Task item
Excluding pictures, retype exactly the lines from the one with "The width and" through the end of the records that follow.

(Screenshot grounding data)
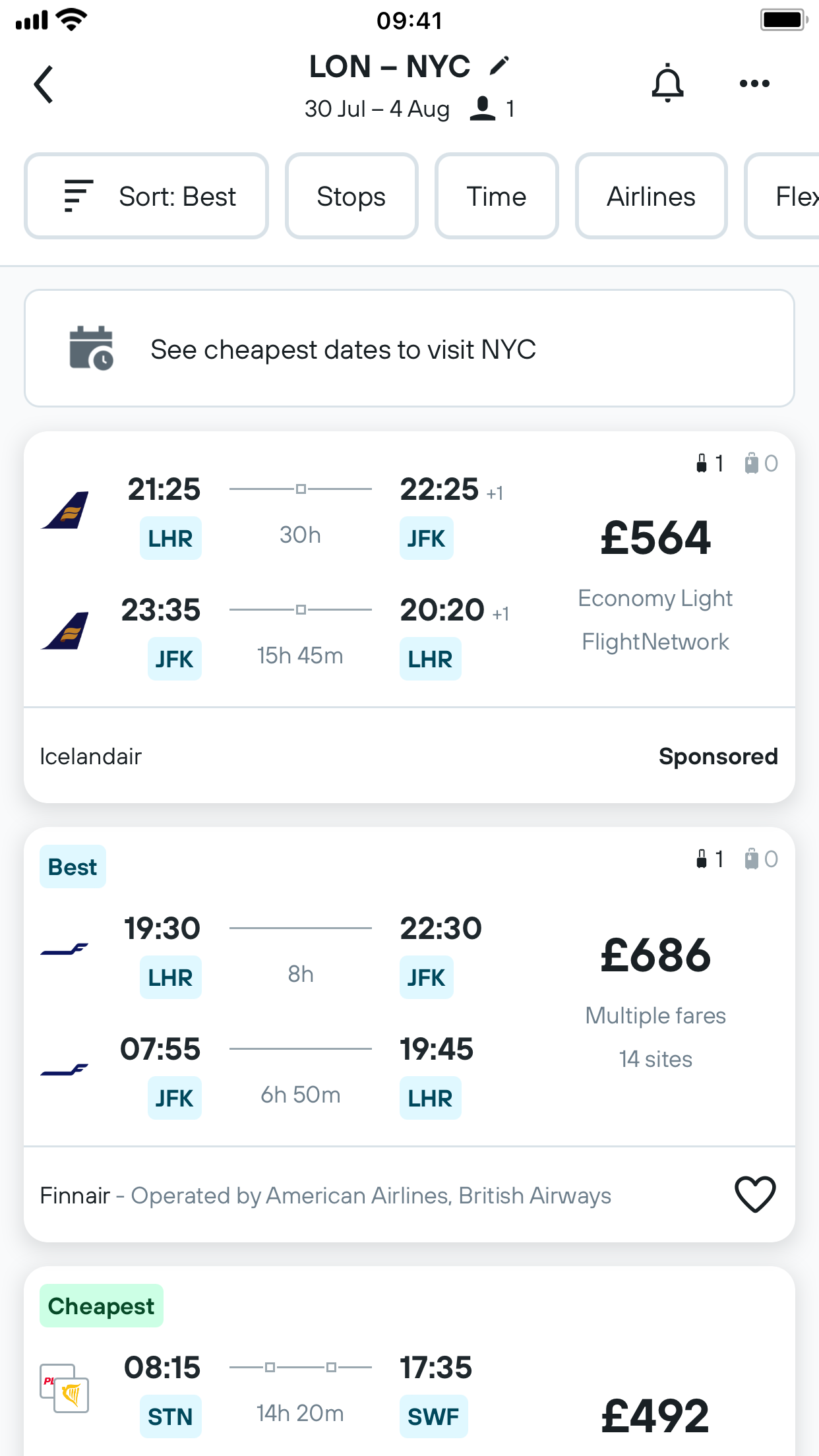819x1456 pixels.
Task: Tap the Icelandair logo on outbound flight
Action: [x=65, y=510]
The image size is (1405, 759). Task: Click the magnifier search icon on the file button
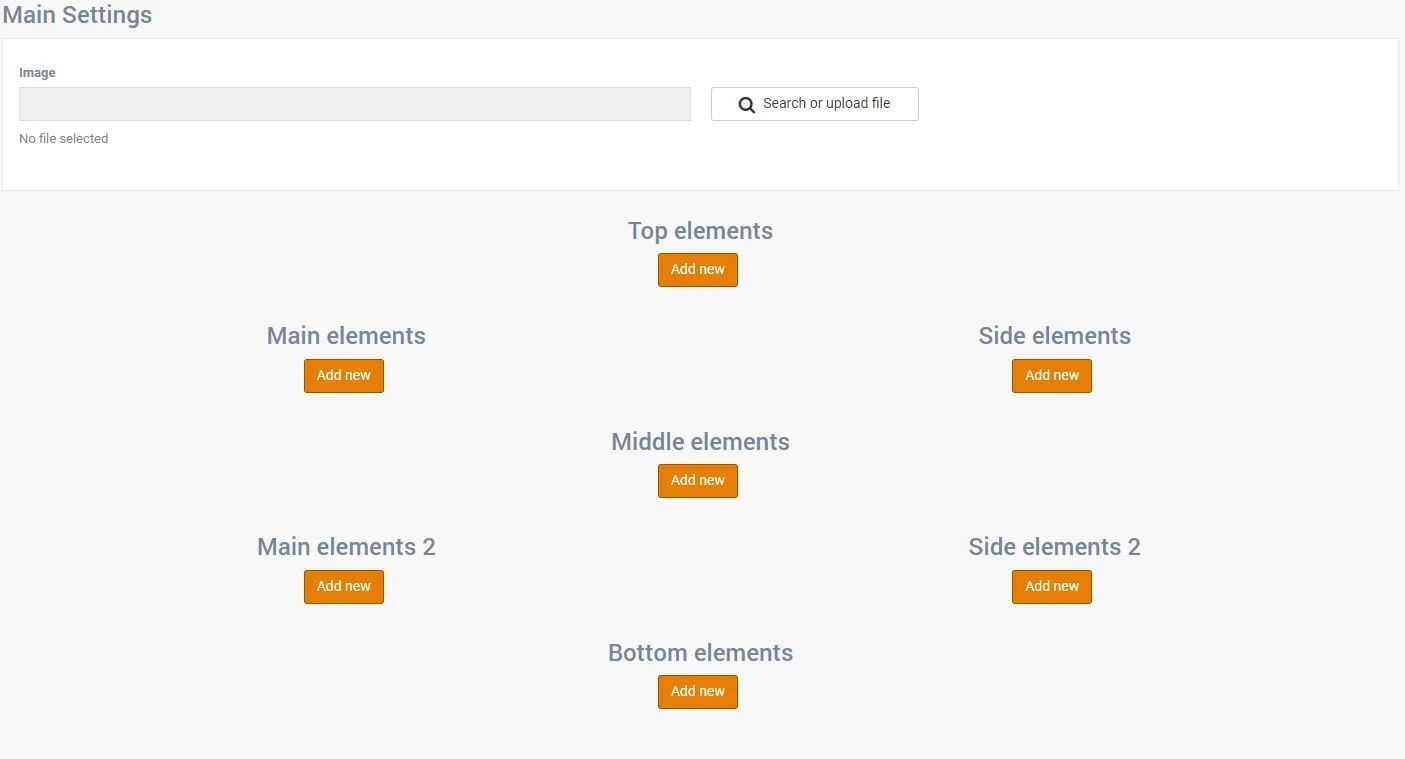pyautogui.click(x=746, y=104)
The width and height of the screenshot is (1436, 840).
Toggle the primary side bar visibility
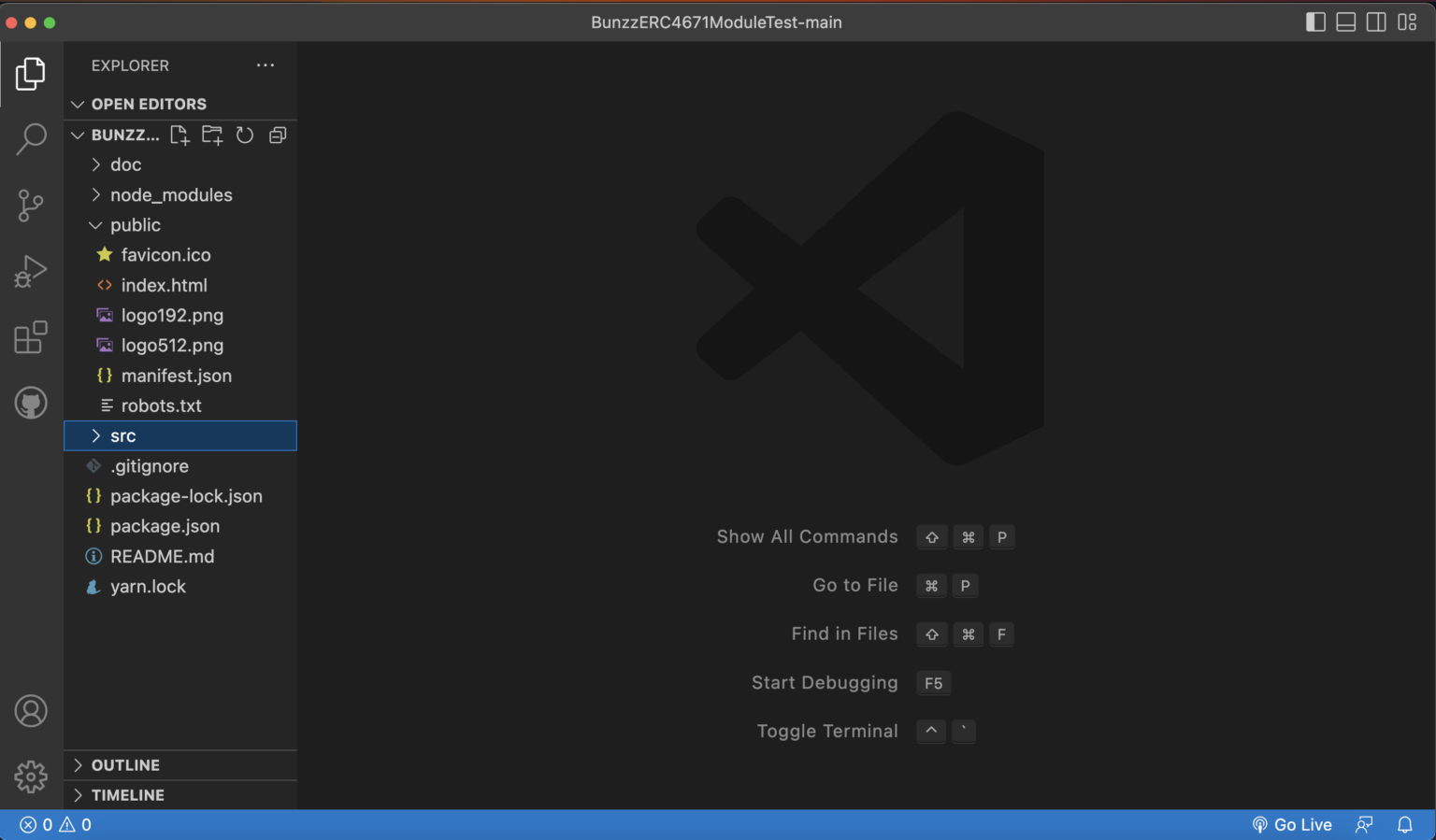pos(1315,22)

Solution
The width and height of the screenshot is (1436, 840).
Toggle the primary side bar visibility
pos(1315,22)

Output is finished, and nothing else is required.